INPUT RECORDS:

• • • •

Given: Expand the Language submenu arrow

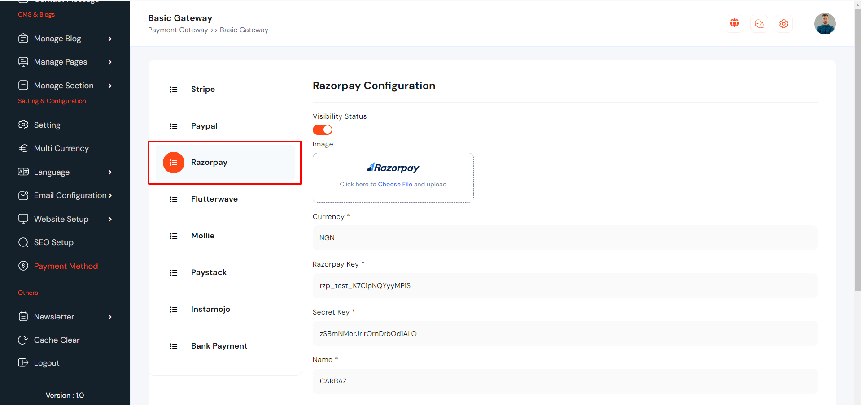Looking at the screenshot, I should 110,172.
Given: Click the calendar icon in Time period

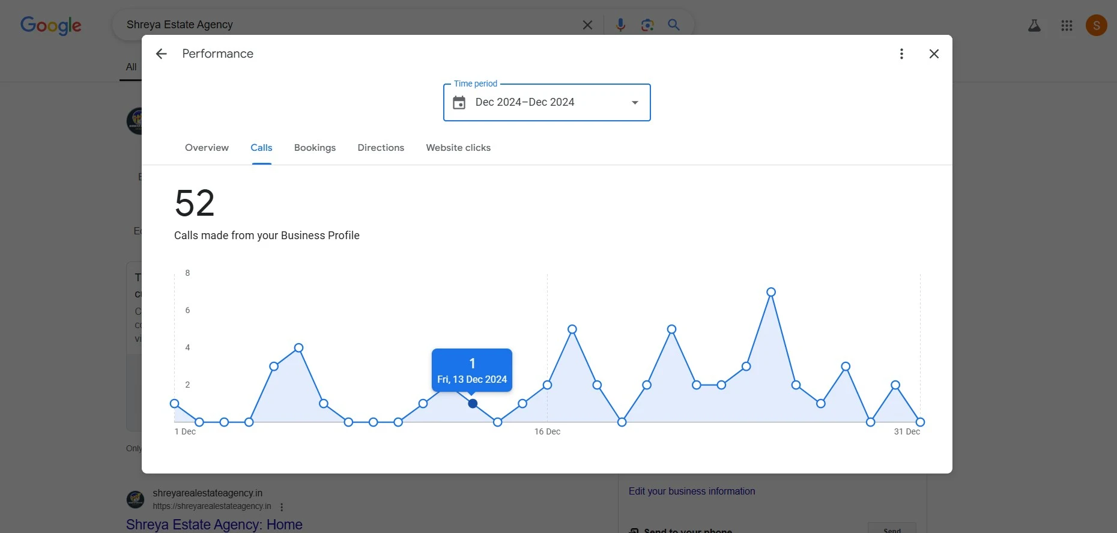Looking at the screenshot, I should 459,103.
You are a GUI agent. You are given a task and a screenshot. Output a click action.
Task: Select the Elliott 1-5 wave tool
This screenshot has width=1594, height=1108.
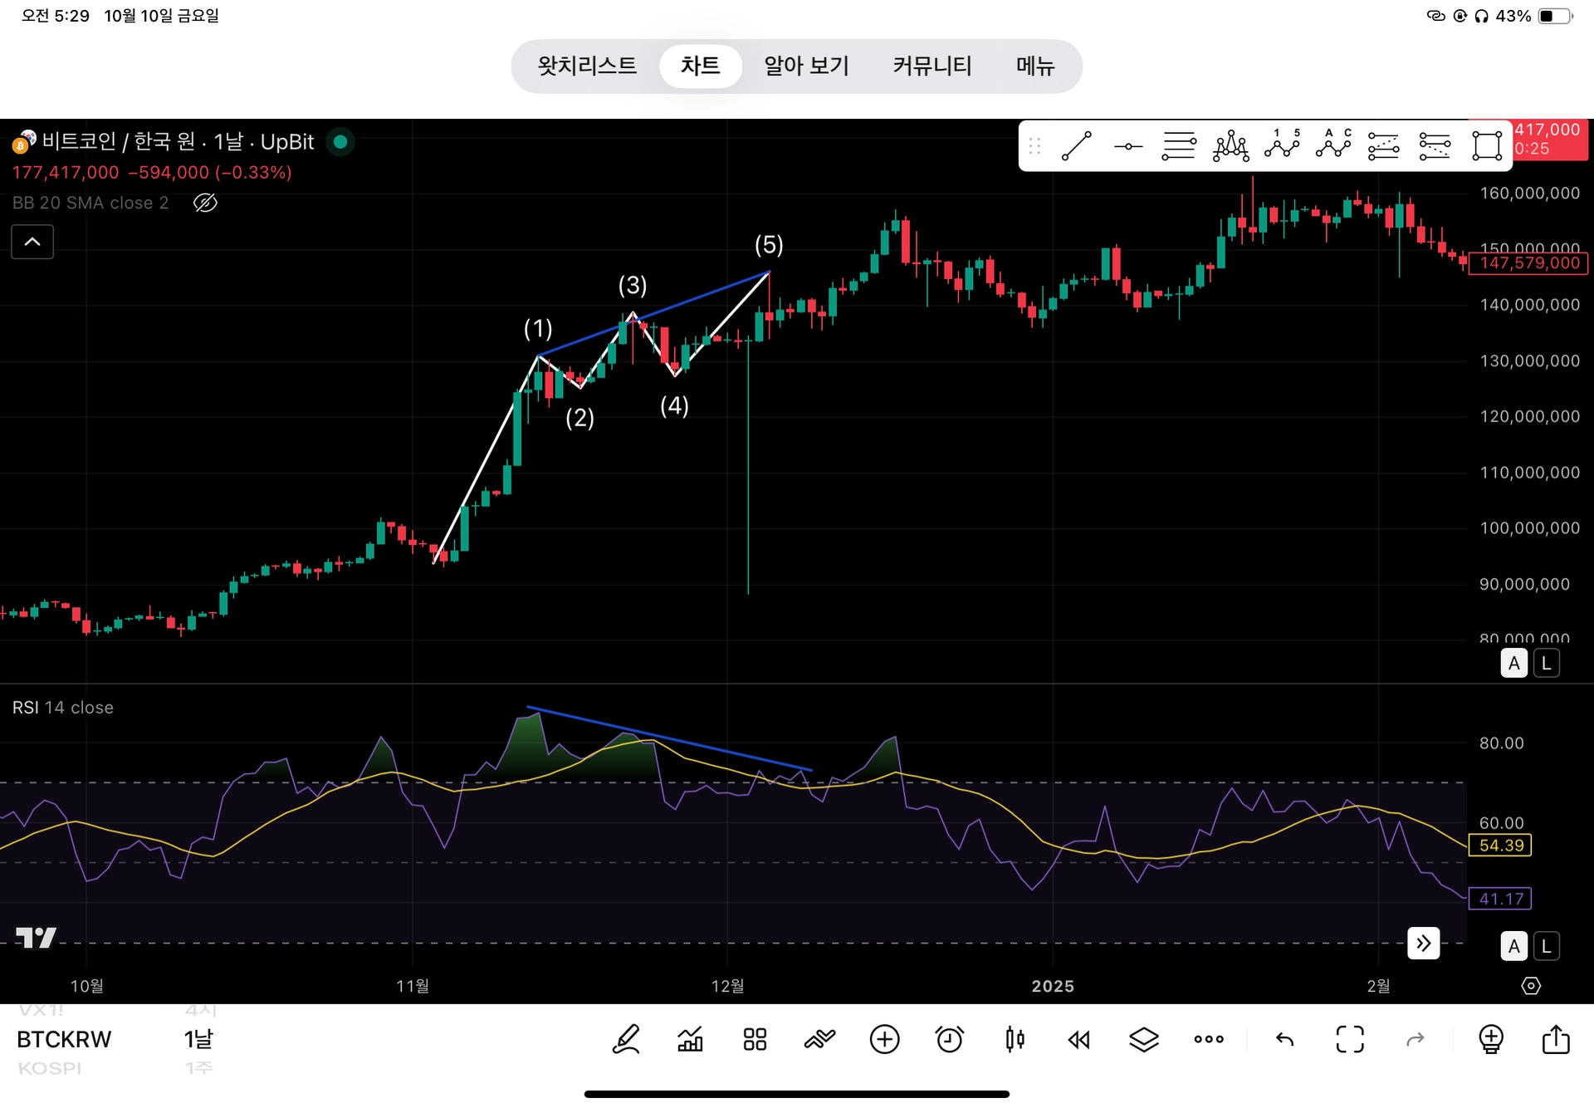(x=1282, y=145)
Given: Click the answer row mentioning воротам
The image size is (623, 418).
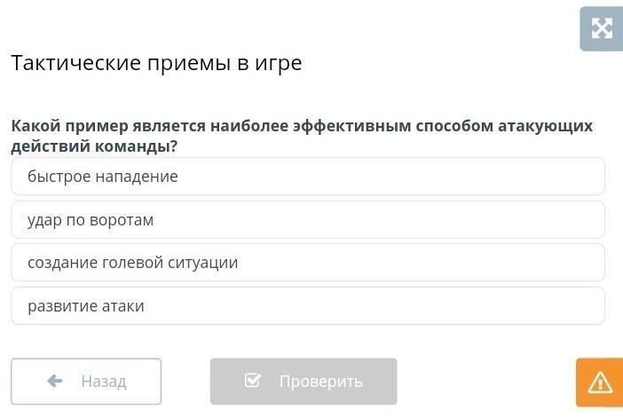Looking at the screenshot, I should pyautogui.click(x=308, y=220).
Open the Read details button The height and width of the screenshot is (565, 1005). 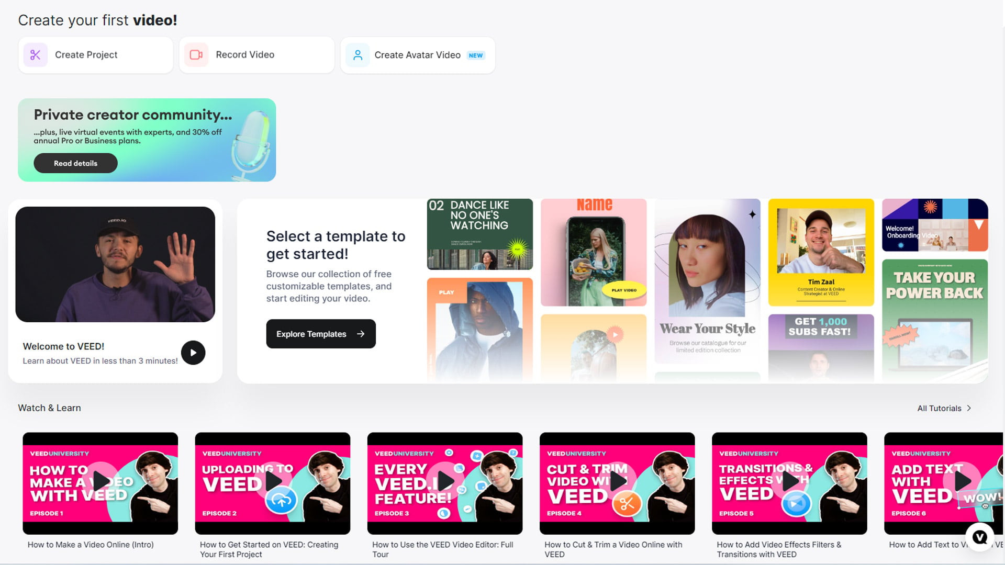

• • • •

EXERCISE INSTRUCTIONS:
Rewrite the lines of the listing above as a numbered list, skipping blank lines and leaving out the pictures.

RESPONSE TO THE TASK:
1. Given: Expand the Language submenu arrow
2. Looking at the screenshot, I should 110,172.
3. Given: Click the calendar icon in Time period
4. Looking at the screenshot, I should 459,103.
5. You are a GUI agent. You are given a task and a screenshot. Output a click action.
6. Task: Select the Elliott 1-5 wave tool
7. This screenshot has width=1594, height=1108.
8. (x=1282, y=145)
9. Given: Click the answer row mentioning воротам
10. The image size is (623, 418).
11. Looking at the screenshot, I should pyautogui.click(x=308, y=220).
12. Open the Read details button The height and width of the screenshot is (565, 1005). 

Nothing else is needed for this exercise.